◆ WHAT IS BEING ASKED
Return the following listing verbatim, preserving every line in its original order.
---+---
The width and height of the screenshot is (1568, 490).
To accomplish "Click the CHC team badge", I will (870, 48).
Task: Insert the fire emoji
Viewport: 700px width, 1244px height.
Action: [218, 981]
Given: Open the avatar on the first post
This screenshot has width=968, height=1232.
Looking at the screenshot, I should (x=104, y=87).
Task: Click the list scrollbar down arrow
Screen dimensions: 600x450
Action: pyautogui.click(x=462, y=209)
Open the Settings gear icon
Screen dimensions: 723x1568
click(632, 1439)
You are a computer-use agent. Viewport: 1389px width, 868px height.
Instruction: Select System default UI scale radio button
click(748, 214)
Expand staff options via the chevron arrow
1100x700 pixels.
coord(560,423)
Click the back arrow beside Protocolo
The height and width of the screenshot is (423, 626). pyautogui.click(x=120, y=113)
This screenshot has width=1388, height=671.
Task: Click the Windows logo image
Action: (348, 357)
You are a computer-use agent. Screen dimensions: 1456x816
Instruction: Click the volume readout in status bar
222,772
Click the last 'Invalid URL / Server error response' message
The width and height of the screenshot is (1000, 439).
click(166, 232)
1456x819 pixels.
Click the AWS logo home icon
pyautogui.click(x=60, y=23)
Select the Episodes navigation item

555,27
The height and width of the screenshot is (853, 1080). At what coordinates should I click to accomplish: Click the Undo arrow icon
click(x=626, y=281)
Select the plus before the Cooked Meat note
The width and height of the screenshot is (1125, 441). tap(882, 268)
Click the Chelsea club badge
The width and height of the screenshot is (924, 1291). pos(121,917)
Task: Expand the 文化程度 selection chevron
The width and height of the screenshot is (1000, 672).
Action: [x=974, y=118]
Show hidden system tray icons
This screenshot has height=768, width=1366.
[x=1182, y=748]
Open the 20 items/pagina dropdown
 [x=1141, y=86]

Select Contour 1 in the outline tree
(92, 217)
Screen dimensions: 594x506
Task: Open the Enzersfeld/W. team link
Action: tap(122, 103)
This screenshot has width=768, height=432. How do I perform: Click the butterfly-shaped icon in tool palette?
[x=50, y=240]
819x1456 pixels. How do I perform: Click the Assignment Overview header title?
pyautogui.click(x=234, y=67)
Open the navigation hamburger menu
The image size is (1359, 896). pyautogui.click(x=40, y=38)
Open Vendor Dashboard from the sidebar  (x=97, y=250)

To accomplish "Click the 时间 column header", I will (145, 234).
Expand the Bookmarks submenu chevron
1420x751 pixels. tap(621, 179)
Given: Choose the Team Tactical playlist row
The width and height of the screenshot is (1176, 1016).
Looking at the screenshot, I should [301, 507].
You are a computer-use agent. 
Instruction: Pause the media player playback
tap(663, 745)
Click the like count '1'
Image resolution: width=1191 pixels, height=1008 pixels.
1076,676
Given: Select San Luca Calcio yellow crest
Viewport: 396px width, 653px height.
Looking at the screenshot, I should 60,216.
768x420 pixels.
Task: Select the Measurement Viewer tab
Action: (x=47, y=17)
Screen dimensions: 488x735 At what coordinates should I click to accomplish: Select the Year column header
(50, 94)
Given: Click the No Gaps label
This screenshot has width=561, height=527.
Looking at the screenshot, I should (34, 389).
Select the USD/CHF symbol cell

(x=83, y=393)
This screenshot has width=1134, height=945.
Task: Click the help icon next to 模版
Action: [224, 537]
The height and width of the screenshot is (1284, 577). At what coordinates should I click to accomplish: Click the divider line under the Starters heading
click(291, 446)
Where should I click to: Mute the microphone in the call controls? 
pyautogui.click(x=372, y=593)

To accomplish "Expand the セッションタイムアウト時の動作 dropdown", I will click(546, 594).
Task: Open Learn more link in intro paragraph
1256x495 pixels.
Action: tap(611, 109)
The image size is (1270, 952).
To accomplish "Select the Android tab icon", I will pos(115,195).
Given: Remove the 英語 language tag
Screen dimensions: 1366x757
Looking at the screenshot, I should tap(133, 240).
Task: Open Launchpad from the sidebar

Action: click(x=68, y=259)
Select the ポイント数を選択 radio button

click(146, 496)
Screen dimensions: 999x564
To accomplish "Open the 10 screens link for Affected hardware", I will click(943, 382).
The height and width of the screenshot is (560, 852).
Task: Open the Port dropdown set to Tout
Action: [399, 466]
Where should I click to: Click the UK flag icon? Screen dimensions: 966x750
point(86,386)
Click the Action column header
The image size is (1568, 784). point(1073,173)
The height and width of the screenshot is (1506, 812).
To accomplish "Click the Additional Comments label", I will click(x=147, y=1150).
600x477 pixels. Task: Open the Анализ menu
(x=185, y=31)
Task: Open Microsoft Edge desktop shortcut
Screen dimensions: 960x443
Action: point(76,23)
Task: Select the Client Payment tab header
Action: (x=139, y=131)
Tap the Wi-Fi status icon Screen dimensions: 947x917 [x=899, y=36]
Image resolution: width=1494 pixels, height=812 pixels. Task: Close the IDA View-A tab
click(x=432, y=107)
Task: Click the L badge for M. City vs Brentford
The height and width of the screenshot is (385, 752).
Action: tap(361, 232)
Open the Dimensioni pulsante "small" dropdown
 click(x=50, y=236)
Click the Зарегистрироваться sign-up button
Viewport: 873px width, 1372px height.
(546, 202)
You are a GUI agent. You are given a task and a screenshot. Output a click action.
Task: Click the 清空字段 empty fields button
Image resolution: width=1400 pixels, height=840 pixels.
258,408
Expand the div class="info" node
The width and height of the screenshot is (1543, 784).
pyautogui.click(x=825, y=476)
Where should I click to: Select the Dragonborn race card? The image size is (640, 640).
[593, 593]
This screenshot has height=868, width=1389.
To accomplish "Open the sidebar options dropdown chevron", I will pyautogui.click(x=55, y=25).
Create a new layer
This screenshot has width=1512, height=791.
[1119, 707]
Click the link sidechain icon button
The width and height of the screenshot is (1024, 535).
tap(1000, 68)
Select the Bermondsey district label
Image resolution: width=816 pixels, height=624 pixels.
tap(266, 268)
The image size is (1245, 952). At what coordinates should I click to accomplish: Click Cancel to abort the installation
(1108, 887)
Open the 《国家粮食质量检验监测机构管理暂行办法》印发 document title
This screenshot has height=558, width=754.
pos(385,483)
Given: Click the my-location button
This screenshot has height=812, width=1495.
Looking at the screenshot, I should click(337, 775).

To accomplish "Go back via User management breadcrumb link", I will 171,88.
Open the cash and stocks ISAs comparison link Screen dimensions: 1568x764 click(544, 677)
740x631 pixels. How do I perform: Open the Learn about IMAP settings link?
---+---
◆ EXERCISE OUTPUT
The width and height of the screenshot is (1568, 490).
To accomplish "Click the CHC team badge", I will (870, 48).
Task: Insert the fire emoji
Viewport: 700px width, 1244px height.
Action: [218, 981]
Given: Open the avatar on the first post
This screenshot has width=968, height=1232.
Looking at the screenshot, I should (x=104, y=87).
Task: Click the list scrollbar down arrow
Screen dimensions: 600x450
Action: pyautogui.click(x=462, y=209)
Open the Settings gear icon
Screen dimensions: 723x1568
click(632, 1439)
You are a computer-use agent. Viewport: 1389px width, 868px height.
Instruction: Select System default UI scale radio button
click(748, 214)
Expand staff options via the chevron arrow
1100x700 pixels.
coord(560,423)
Click the back arrow beside Protocolo
The height and width of the screenshot is (423, 626). pyautogui.click(x=120, y=113)
This screenshot has width=1388, height=671.
Task: Click the Windows logo image
Action: (348, 357)
You are a computer-use agent. Screen dimensions: 1456x816
Instruction: Click the volume readout in status bar
222,772
Click the last 'Invalid URL / Server error response' message
The width and height of the screenshot is (1000, 439).
click(166, 232)
1456x819 pixels.
Click the AWS logo home icon
pyautogui.click(x=60, y=23)
Select the Episodes navigation item

555,27
The height and width of the screenshot is (853, 1080). At what coordinates should I click to accomplish: Click the Undo arrow icon
click(x=626, y=281)
Select the plus before the Cooked Meat note
The width and height of the screenshot is (1125, 441). tap(882, 268)
Click the Chelsea club badge
The width and height of the screenshot is (924, 1291). pos(121,917)
Task: Expand the 文化程度 selection chevron
The width and height of the screenshot is (1000, 672).
Action: [x=974, y=118]
Show hidden system tray icons
This screenshot has height=768, width=1366.
[x=1182, y=748]
Open the 20 items/pagina dropdown
 [x=1141, y=86]

Select Contour 1 in the outline tree
(92, 217)
Screen dimensions: 594x506
Task: Open the Enzersfeld/W. team link
Action: tap(122, 103)
This screenshot has width=768, height=432. How do I perform: Click the butterfly-shaped icon in tool palette?
[x=50, y=240]
819x1456 pixels. How do I perform: Click the Assignment Overview header title?
pyautogui.click(x=234, y=67)
Open the navigation hamburger menu
The image size is (1359, 896). pyautogui.click(x=40, y=38)
Open Vendor Dashboard from the sidebar  (x=97, y=250)

To accomplish "Click the 时间 column header", I will (145, 234).
Expand the Bookmarks submenu chevron
1420x751 pixels. tap(621, 179)
Given: Choose the Team Tactical playlist row
The width and height of the screenshot is (1176, 1016).
Looking at the screenshot, I should [301, 507].
You are a computer-use agent. 
Instruction: Pause the media player playback
tap(663, 745)
Click the like count '1'
Image resolution: width=1191 pixels, height=1008 pixels.
1076,676
Given: Select San Luca Calcio yellow crest
Viewport: 396px width, 653px height.
Looking at the screenshot, I should 60,216.
768x420 pixels.
Task: Select the Measurement Viewer tab
Action: (x=47, y=17)
Screen dimensions: 488x735 At what coordinates should I click to accomplish: Select the Year column header
(50, 94)
Given: Click the No Gaps label
This screenshot has width=561, height=527.
Looking at the screenshot, I should (34, 389).
Select the USD/CHF symbol cell

(x=83, y=393)
This screenshot has width=1134, height=945.
Task: Click the help icon next to 模版
Action: [224, 537]
The height and width of the screenshot is (1284, 577). At what coordinates should I click to accomplish: Click the divider line under the Starters heading
click(291, 446)
Where should I click to: Mute the microphone in the call controls? 
pyautogui.click(x=372, y=593)

To accomplish "Expand the セッションタイムアウト時の動作 dropdown", I will click(546, 594).
Task: Open Learn more link in intro paragraph
1256x495 pixels.
Action: tap(611, 109)
The image size is (1270, 952).
To accomplish "Select the Android tab icon", I will pos(115,195).
Given: Remove the 英語 language tag
Screen dimensions: 1366x757
Looking at the screenshot, I should tap(133, 240).
Task: Open Launchpad from the sidebar

Action: click(x=68, y=259)
Select the ポイント数を選択 radio button

click(146, 496)
Screen dimensions: 999x564
To accomplish "Open the 10 screens link for Affected hardware", I will click(943, 382).
The height and width of the screenshot is (560, 852).
Task: Open the Port dropdown set to Tout
Action: [399, 466]
Where should I click to: Click the UK flag icon? Screen dimensions: 966x750
point(86,386)
Click the Action column header
The image size is (1568, 784). point(1073,173)
The height and width of the screenshot is (1506, 812).
To accomplish "Click the Additional Comments label", I will click(x=147, y=1150).
600x477 pixels. Task: Open the Анализ menu
(x=185, y=31)
Task: Open Microsoft Edge desktop shortcut
Screen dimensions: 960x443
Action: point(76,23)
Task: Select the Client Payment tab header
Action: (x=139, y=131)
Tap the Wi-Fi status icon Screen dimensions: 947x917 [x=899, y=36]
Image resolution: width=1494 pixels, height=812 pixels. Task: Close the IDA View-A tab
click(x=432, y=107)
Task: Click the L badge for M. City vs Brentford
The height and width of the screenshot is (385, 752).
Action: tap(361, 232)
Open the Dimensioni pulsante "small" dropdown
 click(x=50, y=236)
Click the Зарегистрироваться sign-up button
Viewport: 873px width, 1372px height.
(546, 202)
You are a GUI agent. You are given a task and a screenshot. Output a click action.
Task: Click the 清空字段 empty fields button
Image resolution: width=1400 pixels, height=840 pixels.
258,408
Expand the div class="info" node
The width and height of the screenshot is (1543, 784).
pyautogui.click(x=825, y=476)
Where should I click to: Select the Dragonborn race card? The image size is (640, 640).
[593, 593]
This screenshot has height=868, width=1389.
To accomplish "Open the sidebar options dropdown chevron", I will pyautogui.click(x=55, y=25).
Create a new layer
This screenshot has width=1512, height=791.
[1119, 707]
Click the link sidechain icon button
The width and height of the screenshot is (1024, 535).
tap(1000, 68)
Select the Bermondsey district label
Image resolution: width=816 pixels, height=624 pixels.
tap(266, 268)
The image size is (1245, 952). At what coordinates should I click to accomplish: Click Cancel to abort the installation
(1108, 887)
Open the 《国家粮食质量检验监测机构管理暂行办法》印发 document title
This screenshot has height=558, width=754.
pos(385,483)
Given: Click the my-location button
This screenshot has height=812, width=1495.
Looking at the screenshot, I should click(337, 775).

To accomplish "Go back via User management breadcrumb link", I will 171,88.
Open the cash and stocks ISAs comparison link Screen dimensions: 1568x764 click(544, 677)
740x631 pixels. How do I perform: Open the Learn about IMAP settings link?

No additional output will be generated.